2.17 De rechtbank stelt vast dat de rechterlijke behandelingsduur in dit geval in totaal zes jaar en negen maanden bedraagt: drie jaar vanaf 4 december 2001, ontvangst van het eerste beroepschrift tot 10 december 2004, de uitspraak van de CRvB, en drie jaar en negen maanden vanaf 29 juni 2006, een dag na de datum van het nieuwe besluit op bezwaar, tot de datum van deze uitspraak. Deze duur overschrijdt de voor de minister van Justitie in beginsel vergoedingvrije periode van vijf jaar (drie en een half jaar voor de eerste behandeling inclusief hoger beroep, en anderhalf jaar voor de tweede behandeling door de rechter) met één jaar en negen maanden. Dit leidt tot een schadevergoeding van vier maal € 500,-, dat is € 2.000,-.
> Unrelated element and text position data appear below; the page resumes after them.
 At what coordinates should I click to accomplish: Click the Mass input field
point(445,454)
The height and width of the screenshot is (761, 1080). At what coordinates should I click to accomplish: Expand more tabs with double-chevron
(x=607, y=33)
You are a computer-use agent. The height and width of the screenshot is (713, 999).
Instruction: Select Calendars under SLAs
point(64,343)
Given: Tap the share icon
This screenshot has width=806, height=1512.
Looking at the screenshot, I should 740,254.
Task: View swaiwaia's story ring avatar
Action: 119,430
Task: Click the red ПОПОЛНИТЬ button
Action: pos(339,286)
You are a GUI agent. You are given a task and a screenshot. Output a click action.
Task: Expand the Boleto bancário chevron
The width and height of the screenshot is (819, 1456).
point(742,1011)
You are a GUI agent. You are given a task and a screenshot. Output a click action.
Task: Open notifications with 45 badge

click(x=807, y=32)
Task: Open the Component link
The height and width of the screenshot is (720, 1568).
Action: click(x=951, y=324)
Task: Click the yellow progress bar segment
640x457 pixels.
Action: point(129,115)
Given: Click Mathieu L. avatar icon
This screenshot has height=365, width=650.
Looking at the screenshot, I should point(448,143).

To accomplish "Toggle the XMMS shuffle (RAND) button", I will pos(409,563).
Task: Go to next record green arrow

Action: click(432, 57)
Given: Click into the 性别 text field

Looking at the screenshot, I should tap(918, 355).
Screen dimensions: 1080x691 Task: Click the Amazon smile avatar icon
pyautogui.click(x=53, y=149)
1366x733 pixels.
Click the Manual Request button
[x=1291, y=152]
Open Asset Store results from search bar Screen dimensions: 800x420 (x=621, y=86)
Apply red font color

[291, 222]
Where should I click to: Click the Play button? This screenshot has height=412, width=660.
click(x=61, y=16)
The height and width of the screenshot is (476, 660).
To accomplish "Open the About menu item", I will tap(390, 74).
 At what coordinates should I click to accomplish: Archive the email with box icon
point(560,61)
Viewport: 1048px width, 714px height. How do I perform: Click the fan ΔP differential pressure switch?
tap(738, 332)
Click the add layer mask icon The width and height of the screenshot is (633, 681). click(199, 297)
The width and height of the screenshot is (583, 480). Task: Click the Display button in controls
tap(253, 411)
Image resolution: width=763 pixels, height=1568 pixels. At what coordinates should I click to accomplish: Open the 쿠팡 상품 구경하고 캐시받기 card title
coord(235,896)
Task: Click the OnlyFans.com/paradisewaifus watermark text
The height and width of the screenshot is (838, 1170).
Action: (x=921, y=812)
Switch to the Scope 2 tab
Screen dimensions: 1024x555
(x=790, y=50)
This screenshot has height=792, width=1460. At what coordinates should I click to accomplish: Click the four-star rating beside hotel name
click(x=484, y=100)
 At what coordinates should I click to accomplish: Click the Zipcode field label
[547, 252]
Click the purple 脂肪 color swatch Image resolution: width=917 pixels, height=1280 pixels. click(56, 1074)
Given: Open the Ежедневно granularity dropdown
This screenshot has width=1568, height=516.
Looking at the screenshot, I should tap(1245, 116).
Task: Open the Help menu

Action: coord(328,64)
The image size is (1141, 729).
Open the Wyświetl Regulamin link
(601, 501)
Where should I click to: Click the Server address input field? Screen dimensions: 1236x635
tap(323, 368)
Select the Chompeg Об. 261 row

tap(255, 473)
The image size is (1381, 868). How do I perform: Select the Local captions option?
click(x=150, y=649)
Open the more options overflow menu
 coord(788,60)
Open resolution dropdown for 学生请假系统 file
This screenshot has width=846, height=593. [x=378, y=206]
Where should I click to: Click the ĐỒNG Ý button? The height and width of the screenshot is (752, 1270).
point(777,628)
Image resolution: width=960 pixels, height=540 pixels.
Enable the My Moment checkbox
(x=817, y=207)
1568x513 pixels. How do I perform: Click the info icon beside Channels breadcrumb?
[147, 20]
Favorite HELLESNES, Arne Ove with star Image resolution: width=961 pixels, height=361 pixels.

2.18 Uit de voorgaande overwegingen volgt dat de overschrijding van de redelijke termijn voor het overige voor rekening van het Uwv komt. Dit betreft een periode van drie jaar en anderhalve maand. Dit leidt tot een schadevergoeding van zeven maal € 500,-, dat is € 3.500,-.
2.19 De rechtbank ziet aanleiding het Uwv en de minister van Justitie te veroordelen in de proceskosten in deze schadeprocedure. Deze kosten worden, onder toepassing van het Besluit proceskosten bestuursrecht, begroot op € 322,- voor verleende rechtsbijstand, te betalen door het Uwv en de minister van Justitie elk voor de helft. De rechtbank heeft één punt toegekend voor het bijwonen van de zitting. Voor de schriftelijke reactie van de gemachtigde van eiser van 6 oktober 2009 wordt geen punt toegekend nu deze moet worden aangemerkt als een nadere onderbouwing van het eerder gedane verzoek om schadevergoeding en dus niet onder een van de voor vergoeding in aanmerking komende proceshandelingen als genoemd in het Besluit proceskosten bestuursrecht valt.
3. Beslissing
De rechtbank
- veroordeelt het Uwv tot betaling aan eiser van een schadevergoeding ten bedrage van € 3.500,-;
- veroordeelt de minister van Justitie tot betaling aan eiser van een schadevergoeding ten bedrage van € 2.000,-;
- veroordeelt het Uwv in de proceskosten van eiser tot een bedrag van € 161,-, te betalen aan eiser;
- veroordeelt de minister van Justitie in de proceskosten van eiser tot een bedrag van
€ 161,-, te betalen aan eiser.
Deze uitspraak is gedaan door mr. H.J. Tijselink, voorzitter, en mrs. J.H.M. van de Ven en
A.W.C.M. van Emmerik, leden, in tegenwoordigheid van mr. K.D. Jibodh, griffier, en in het openbaar uitgesproken op 18 maart 2010.
De griffier, De voorzitter,
Rechtsmiddel
Tegen deze uitspraak kunnen een belanghebbende en het bestuursorgaan gedurende zes weken na toezending van deze uitspraak hoger beroep instellen bij de Centrale Raad van Beroep te Utrecht.